Nigdy nie uprawiałem dziennikarstwa dla nagród. Praca jest dla mnie misją, rodzajem służby drugiemu człowiekowi. Po prostu staram się ją wykonywać najlepiej jak potrafię i jeśli znajduje to uznanie wśród widzów, to trudno o cenniejszy dowód, że takie podejście i zaangażowanie ma sens. Nominacja to dla mnie oczywiście zaszczyt, ale jednocześnie zobowiązanie.
Co pan lubi w swojej pracy?
To, że ta robota daje szansę naprawdę coś zmienić. Przez lata byłem przede wszystkim reporterem i właśnie w dziennikarstwie społecznym odnajduję się najbardziej.

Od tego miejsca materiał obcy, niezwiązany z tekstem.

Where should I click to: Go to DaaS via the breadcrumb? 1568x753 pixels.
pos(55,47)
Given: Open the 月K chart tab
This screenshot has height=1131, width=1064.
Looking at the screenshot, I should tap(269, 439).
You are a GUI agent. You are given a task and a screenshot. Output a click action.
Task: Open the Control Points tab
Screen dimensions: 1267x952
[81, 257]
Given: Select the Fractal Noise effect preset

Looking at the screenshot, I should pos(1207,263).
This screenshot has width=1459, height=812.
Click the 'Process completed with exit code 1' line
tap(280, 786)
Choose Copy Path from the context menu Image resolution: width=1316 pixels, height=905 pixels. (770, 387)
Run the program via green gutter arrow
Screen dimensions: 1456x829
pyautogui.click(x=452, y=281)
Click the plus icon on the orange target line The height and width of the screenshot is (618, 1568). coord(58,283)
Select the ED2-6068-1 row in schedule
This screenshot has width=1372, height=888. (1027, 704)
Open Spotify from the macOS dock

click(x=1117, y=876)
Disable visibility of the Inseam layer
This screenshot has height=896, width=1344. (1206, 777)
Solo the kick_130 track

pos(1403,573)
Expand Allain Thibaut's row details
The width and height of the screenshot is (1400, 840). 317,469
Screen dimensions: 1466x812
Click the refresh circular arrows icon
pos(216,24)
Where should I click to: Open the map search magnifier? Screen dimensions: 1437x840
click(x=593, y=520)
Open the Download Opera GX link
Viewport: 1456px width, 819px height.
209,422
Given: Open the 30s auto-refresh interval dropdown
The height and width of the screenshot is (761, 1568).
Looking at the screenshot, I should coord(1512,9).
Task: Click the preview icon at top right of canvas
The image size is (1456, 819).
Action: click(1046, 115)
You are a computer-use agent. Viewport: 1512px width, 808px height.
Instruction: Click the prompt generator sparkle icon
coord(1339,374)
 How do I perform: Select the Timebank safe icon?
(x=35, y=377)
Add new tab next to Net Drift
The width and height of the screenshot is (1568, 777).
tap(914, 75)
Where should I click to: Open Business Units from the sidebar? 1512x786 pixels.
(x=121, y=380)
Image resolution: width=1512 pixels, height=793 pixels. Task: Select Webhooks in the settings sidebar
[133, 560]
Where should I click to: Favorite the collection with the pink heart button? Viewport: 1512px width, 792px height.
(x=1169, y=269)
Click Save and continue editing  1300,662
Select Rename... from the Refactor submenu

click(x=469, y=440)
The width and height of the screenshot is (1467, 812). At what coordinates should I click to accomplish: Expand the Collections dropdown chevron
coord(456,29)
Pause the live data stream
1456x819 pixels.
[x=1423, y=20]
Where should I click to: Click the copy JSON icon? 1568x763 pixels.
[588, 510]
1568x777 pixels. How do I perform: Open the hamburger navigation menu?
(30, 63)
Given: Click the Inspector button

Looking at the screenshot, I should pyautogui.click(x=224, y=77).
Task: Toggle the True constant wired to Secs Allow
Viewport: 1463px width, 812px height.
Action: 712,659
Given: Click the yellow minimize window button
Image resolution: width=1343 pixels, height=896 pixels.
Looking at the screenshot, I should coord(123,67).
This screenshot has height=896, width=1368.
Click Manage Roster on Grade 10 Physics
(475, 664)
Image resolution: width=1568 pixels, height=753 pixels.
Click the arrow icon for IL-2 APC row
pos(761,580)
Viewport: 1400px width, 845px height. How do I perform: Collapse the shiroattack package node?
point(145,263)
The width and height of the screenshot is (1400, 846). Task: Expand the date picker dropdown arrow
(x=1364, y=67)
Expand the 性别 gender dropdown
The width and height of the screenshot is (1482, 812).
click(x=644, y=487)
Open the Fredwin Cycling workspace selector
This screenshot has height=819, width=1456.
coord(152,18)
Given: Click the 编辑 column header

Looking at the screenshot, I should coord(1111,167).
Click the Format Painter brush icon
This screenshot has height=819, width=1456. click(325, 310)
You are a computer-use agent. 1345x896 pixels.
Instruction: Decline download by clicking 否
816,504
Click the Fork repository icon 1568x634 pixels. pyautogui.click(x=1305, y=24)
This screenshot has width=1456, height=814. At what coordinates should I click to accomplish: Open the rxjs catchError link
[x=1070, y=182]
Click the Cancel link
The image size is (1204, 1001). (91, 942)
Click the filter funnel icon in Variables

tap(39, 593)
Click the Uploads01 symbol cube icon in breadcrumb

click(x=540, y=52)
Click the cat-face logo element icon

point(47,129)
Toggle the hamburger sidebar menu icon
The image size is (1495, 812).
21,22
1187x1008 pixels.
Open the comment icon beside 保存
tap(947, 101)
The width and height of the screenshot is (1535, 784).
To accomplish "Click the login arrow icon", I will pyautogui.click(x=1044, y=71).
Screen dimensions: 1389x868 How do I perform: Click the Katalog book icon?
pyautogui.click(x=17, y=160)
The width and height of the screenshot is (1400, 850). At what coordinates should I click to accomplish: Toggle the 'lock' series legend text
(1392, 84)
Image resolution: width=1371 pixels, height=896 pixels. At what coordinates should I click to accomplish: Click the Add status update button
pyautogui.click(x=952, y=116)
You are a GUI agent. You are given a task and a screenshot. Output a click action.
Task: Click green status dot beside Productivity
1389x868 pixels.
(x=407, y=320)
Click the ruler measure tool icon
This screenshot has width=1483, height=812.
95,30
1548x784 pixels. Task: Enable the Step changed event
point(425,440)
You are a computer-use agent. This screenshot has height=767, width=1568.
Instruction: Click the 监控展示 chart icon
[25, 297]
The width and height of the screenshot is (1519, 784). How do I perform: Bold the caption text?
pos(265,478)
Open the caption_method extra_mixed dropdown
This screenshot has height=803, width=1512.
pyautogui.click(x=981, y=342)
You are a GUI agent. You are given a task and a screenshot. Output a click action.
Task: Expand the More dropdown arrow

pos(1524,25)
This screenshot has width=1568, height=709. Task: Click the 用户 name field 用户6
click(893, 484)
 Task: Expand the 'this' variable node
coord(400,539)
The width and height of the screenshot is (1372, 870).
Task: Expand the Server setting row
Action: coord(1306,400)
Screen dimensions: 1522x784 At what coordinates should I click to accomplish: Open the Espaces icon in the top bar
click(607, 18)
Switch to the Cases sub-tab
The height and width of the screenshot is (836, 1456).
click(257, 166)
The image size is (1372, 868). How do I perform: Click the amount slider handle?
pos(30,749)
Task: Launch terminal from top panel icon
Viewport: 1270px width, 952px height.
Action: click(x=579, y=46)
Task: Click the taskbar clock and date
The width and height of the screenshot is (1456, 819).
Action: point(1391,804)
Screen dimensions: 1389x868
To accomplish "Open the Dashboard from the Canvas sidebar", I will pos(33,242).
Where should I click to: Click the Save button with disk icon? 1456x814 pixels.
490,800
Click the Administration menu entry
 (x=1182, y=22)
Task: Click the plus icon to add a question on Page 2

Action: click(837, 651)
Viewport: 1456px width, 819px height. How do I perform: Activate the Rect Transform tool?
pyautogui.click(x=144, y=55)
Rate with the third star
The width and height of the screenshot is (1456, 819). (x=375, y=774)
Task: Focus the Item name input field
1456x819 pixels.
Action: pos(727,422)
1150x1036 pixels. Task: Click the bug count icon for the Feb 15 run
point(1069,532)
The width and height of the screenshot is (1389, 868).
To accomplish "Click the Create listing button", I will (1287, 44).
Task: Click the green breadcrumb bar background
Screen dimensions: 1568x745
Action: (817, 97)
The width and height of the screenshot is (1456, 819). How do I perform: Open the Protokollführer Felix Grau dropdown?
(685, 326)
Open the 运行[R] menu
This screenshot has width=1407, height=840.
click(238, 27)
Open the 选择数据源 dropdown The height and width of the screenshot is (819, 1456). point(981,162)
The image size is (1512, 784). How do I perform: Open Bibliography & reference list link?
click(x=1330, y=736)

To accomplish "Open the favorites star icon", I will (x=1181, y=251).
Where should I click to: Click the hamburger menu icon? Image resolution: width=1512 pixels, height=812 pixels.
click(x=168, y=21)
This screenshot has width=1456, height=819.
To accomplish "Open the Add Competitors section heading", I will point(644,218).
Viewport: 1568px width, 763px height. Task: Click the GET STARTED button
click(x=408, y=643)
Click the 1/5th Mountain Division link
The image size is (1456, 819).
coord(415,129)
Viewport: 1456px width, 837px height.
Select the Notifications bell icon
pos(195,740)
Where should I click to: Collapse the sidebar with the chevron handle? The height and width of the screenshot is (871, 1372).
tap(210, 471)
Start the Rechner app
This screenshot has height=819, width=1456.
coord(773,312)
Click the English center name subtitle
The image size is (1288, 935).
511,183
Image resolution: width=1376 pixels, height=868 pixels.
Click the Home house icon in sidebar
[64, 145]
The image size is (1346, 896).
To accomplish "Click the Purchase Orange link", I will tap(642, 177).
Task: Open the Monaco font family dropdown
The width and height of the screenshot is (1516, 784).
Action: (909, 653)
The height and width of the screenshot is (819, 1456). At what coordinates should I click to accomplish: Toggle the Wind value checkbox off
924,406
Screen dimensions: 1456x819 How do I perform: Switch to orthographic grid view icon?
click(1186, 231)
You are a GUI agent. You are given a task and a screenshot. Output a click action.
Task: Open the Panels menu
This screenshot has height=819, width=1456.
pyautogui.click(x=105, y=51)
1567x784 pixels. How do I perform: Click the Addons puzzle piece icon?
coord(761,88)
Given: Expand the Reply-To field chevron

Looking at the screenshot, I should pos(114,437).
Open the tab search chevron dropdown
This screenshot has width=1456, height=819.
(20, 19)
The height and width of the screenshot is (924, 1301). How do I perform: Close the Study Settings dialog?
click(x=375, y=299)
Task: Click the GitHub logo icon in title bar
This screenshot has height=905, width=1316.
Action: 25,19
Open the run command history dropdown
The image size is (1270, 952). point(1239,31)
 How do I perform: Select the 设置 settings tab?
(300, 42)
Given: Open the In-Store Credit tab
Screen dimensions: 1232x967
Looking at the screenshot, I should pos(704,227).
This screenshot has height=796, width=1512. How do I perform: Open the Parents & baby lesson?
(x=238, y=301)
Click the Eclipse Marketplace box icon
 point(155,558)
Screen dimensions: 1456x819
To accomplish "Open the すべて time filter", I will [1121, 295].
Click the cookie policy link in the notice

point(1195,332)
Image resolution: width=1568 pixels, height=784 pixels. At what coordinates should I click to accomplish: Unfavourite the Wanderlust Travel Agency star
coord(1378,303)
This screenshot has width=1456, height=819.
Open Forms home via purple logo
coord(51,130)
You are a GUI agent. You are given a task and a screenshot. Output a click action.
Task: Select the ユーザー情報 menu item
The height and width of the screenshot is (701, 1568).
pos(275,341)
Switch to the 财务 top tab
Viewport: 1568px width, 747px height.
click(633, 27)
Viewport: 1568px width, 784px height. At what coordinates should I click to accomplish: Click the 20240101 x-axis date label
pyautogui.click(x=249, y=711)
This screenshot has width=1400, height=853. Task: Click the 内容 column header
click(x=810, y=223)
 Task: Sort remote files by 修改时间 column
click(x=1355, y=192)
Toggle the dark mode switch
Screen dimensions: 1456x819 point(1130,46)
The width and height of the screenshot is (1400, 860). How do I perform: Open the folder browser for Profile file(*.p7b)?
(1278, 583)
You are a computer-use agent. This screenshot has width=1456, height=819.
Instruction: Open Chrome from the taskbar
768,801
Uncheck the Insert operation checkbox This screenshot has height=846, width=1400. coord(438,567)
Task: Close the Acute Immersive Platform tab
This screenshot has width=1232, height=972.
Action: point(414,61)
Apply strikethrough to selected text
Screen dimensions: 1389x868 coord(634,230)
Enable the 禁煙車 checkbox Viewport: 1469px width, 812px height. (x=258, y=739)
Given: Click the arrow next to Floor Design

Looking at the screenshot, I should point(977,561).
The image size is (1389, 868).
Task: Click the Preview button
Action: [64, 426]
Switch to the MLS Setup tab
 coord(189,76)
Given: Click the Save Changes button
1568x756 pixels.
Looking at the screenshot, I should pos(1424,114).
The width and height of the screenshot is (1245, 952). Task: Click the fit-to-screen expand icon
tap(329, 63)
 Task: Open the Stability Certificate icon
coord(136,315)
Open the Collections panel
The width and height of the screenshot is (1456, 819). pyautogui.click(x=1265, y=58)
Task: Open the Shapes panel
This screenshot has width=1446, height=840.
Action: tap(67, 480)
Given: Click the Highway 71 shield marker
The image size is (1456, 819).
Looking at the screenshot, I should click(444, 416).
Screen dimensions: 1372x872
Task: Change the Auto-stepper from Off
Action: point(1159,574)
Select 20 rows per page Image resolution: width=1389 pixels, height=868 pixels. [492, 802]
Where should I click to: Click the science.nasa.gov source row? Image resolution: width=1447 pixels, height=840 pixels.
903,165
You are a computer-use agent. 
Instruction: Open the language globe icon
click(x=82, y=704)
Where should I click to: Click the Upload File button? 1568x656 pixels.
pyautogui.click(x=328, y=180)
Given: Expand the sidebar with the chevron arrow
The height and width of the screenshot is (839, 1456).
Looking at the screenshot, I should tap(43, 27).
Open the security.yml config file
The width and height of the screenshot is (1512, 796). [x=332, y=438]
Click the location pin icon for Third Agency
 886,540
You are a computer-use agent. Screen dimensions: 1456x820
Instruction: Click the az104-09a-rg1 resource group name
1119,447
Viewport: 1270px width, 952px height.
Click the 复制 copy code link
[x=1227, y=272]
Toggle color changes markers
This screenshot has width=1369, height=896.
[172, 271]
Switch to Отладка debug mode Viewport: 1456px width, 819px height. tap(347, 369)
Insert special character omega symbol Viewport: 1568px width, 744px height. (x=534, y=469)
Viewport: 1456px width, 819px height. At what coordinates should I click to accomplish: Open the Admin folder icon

Zdania na temat wpływu i wartości telewizji są podzielone, ale pewnym jest, że kiedy włącza się ta przysłowiowa czerwona, „magiczna” lampka w kamerze, to w jednej chwili ci, którzy do tej pory byli na „nie”, nagle deklarują wparcie; nierealna pomoc staje się w zasięgu ręki; ze słynnej regułki: „nie da się” znika ta przecząca partykuła „nie” i to jest moc! Dla takich historii warto było pierwszym przychodzić, a ostatnim wychodzić z redakcji.
Ma pan sposób na tremę?
Mam! Nigdy się jej nie wyrzec i nie pozbywać! Moim zdaniem to wyraz szacunku do widzów i pokory wobec zawodu. Jeśli któregoś dnia przestanę czuć ten dreszcz przed programem, to nie będzie dobry znak. Pewien aktor powiedział, że jeżeli bierze się za coś odpowiedzialność, to musi być trema, byle nie paraliżująca i to jest prawda. Trzeba tylko nauczyć się wykorzystywać ją mobilizująco. Z tym się jednak nikt nie rodzi, to wymaga dużo czasu i jeszcze więcej pracy.
Pamięta pan swój debiut?
I będę pamiętać do końca życia! Zachodniopomorskie. Relacja na żywo z terenu zagrożonego świńską grypą. Otucha chłopaków z wozu: „Będzie dobrze!”. Kciuk operatora w górę, antena, pytanie ze studia, puls skacze pewnie do 200. Dygocące kolana, drżący głos, absolutna suchość w ustach. Przejęzyczenie jedno, drugie… Ufff, w uchu „dzięki, po antenie”, nareszcie koniec… a jednocześnie dopiero początek.